Zweite Stammstrecke: Nicht nur Demonstranten - hier 2019 am Bahnhof Buchenau - haben davor gewarnt: Die zweite Röhre darf nicht alle Mittel auf sich ziehen, schon gar nicht die für den Ausbau der S4-Linie.

Nicht nur Demonstranten - hier 2019 am Bahnhof Buchenau - haben davor gewarnt: Die zweite Röhre darf nicht alle Mittel auf sich ziehen, schon gar nicht die für den Ausbau der S4-Linie.

(Foto: Günther Reger/Günther Reger)

Der S-Bahn-Tunnel verbrennt Geld und zementiert eine falsche Zentralisierung des Nahverkehrs. Die Pendler leiden weiterhin unter den Mängeln der Stammstrecke.

Kommentar von Peter Bierl, Fürstenfeldbruck

Die Bevölkerung im Landkreis Fürstenfeldbruck wächst und mit ihr die Zahl der Autos und die Umweltzerstörung. Eine Verkehrswende ist überfällig, dabei ist die Bahn entscheidend, während das Elektroauto bloß Blendwerk ist. Solange die erzwungene Massenmobilität zwischen Wohnort und Arbeitsplatz existiert, lässt sich diese nur mit Zügen halbwegs umweltfreundlich gestaltet. Diese Lösung wiederum haben CSU und SPD für die Region gründlich versaubeutelt, in dem sie auf das Projekt einer zweiten S-Bahnröhre in München setzten, die Geld und Planungskapazitäten verschlingt.

Das Projekt war von vorneherein unsinnig, weil die S-Bahn durch Nord- und Südringe und eine Umlandbahn zum Netz hätte ausgebaut werden müssen, statt die störanfällige Zentralisierung auszubauen. Der Fürstenfeldbrucker, der in Garching arbeitet oder im Münchner Süden, würde auf den Umweg über und das Umsteigen am Hauptbahnhof oder Marienplatz gerne verzichten. Aber das Interesse der Pendler war stets nachrangig gegenüber einer Gigantomanie, die große Baufirmen und Politiker lieben. Und so haben CSU-geführte bayerische Landesregierungen den Ausbau der S 4 ein Jahrzehnt lang für den Moloch in München verschoben und verstümmelt.

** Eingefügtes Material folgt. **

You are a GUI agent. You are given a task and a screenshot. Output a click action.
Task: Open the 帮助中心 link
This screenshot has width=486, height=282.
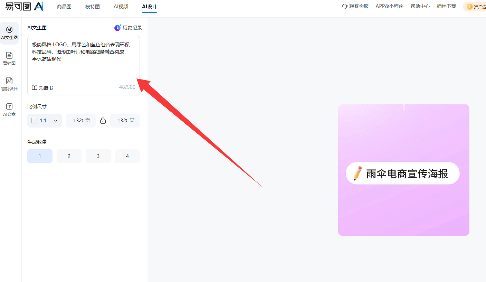420,6
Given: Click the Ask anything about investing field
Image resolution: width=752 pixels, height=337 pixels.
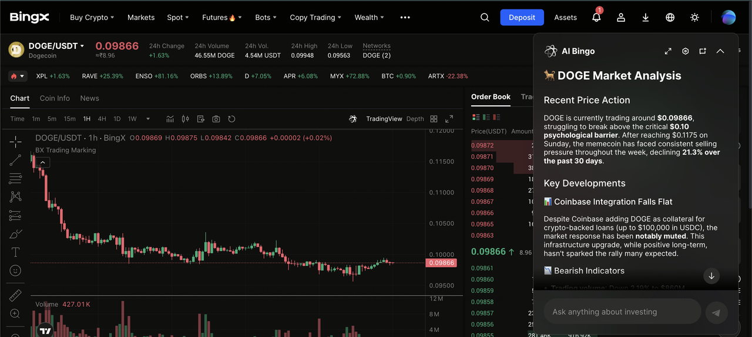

Das milliardenschwere Tunnelgrab ist bloß ein weiteres Beispiel für die Arroganz der Macht und vermeintlicher Experten, die ihr zu Willen sind: Am Anfang werden Kosten und Zeitpläne schöngerechnet, objektive Schwierigkeiten verharmlost, die sich aus Topographie oder Bebauung ergeben, und Kritiker denunziert. So wurden in diesem Fall Umwelt- und Verkehrsverbände abgebügelt, insbesondere Martin Runge, der Landtagsabgeordnete der Grünen aus Gröbenzell, wurde geschmäht. Er hat Recht behalten.

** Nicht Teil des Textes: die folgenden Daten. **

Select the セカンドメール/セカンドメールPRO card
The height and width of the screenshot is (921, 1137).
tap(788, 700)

Das ist ein schwacher Trost, denn beim nächsten Großprojekt läuft es wieder so, das hat System: Diejenigen, die immer groß von Verantwortung tönen, übernehmen in Wahrheit nie Verantwortung, sondern werden mit einträglichen Posten und fetten Pensionen weggelobt. Die Leidtragenden sind in diesem Fall die Fahrgäste im Umland, die fast jeden Tag mit Verspätungen rechnen müssen, wegen maroder und fehlender Anlagen und Fahrzeuge.